= What you are asked to do =
Which lines of the data below contain "shorts"? Please show them all.

= Dataset content =
····················
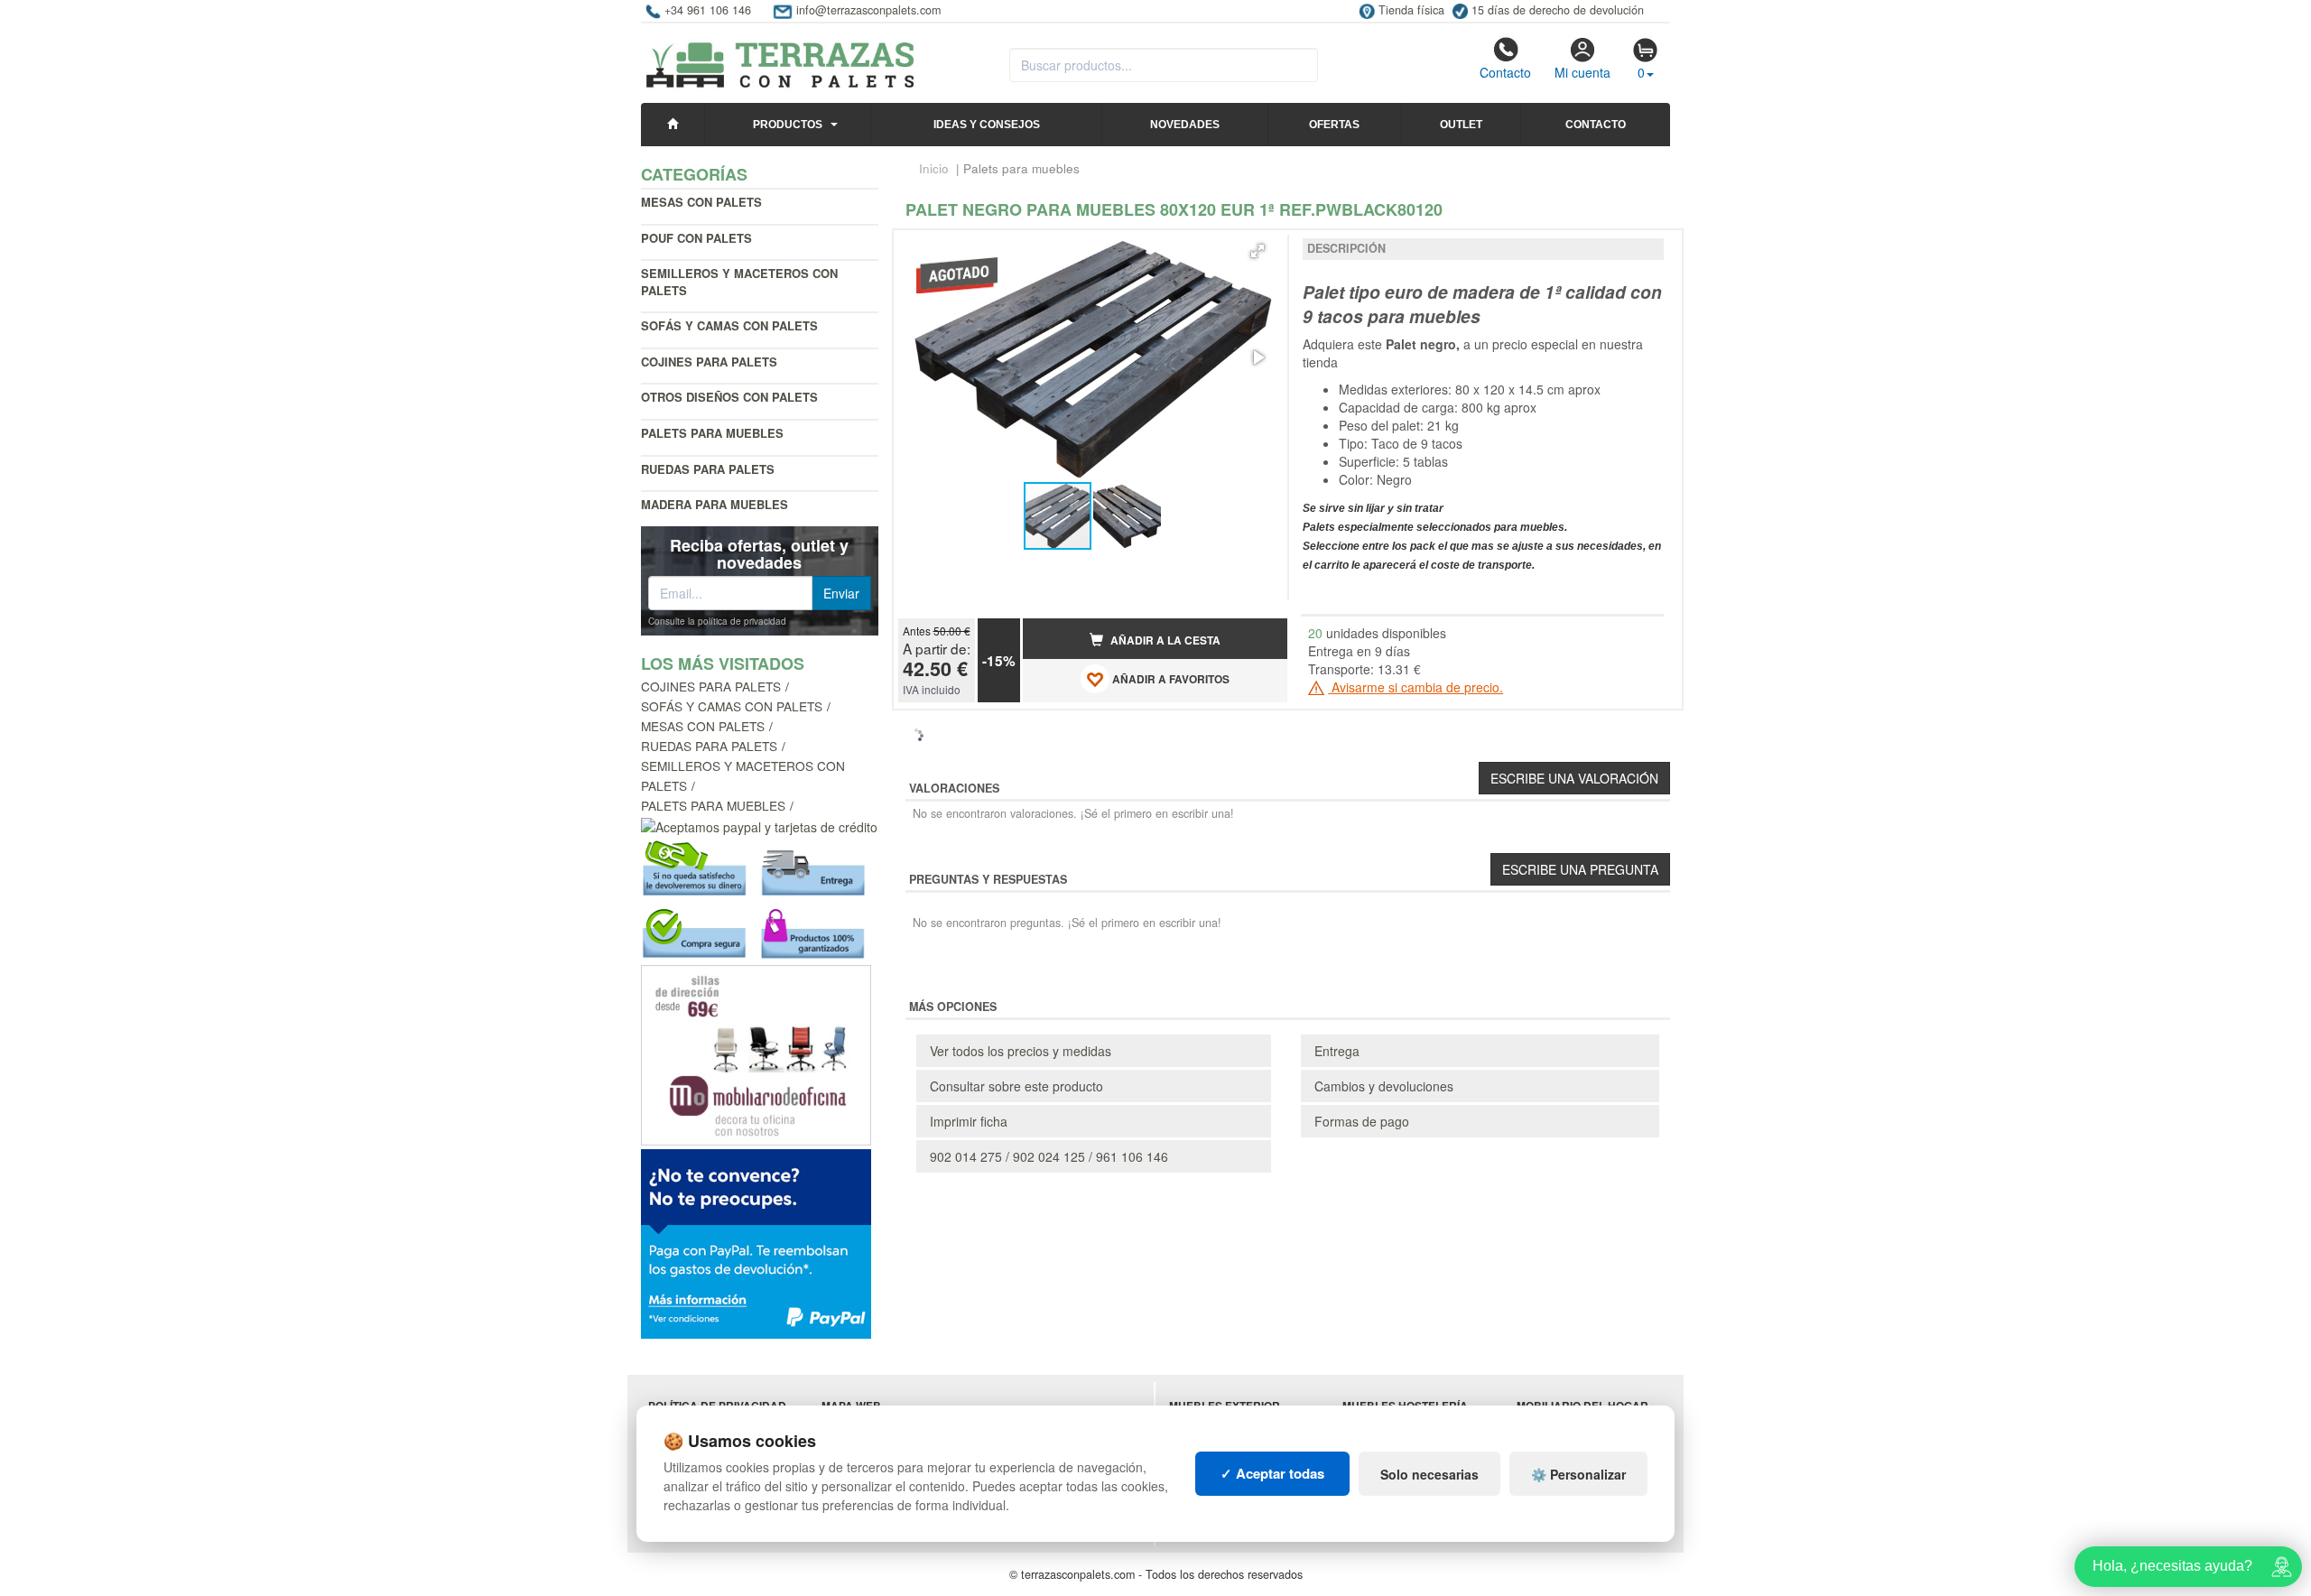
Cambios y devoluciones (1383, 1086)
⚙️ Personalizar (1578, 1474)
····················
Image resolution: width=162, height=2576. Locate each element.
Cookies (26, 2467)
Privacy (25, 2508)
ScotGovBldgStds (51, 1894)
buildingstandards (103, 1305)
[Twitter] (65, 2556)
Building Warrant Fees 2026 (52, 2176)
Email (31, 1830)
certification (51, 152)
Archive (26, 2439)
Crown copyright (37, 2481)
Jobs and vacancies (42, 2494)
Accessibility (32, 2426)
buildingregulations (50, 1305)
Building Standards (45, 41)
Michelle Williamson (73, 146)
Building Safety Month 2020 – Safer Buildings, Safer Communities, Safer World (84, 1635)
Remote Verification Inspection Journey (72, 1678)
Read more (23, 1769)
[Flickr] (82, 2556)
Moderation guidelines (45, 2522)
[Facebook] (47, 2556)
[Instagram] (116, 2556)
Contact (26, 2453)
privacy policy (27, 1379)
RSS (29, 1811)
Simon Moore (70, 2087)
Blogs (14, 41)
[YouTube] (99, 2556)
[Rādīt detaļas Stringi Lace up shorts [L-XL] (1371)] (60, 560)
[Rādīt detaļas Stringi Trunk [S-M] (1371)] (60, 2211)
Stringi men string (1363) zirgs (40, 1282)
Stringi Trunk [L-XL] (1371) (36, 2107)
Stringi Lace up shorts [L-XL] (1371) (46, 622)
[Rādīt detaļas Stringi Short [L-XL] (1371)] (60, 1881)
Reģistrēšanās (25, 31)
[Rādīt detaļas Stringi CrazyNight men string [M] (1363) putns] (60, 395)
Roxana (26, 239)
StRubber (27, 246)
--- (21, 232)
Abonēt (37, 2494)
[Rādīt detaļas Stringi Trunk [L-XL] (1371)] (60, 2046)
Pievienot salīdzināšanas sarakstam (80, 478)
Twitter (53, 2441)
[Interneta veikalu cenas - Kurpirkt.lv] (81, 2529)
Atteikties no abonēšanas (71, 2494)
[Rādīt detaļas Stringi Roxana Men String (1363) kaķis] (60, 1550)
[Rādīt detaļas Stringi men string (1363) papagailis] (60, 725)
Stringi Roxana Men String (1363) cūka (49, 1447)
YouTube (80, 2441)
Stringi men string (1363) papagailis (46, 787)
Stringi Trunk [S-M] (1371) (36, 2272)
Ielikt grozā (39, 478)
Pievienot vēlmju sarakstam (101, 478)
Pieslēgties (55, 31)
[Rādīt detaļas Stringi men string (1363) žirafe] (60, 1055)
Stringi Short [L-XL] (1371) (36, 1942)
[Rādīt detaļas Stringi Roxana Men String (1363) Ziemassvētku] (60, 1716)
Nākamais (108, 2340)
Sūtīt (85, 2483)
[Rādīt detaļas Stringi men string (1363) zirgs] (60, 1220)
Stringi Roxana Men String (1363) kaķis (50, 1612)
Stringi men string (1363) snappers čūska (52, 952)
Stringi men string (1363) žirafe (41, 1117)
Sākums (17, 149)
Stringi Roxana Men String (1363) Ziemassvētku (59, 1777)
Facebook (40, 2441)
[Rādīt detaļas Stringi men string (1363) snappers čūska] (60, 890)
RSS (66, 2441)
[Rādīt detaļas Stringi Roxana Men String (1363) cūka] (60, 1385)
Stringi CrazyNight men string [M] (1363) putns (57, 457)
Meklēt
····················
= Result =
[Rādīt detaļas Stringi Lace up shorts [L-XL] (1371)] (60, 560)
Stringi Lace up shorts [L-XL] (1371) (46, 622)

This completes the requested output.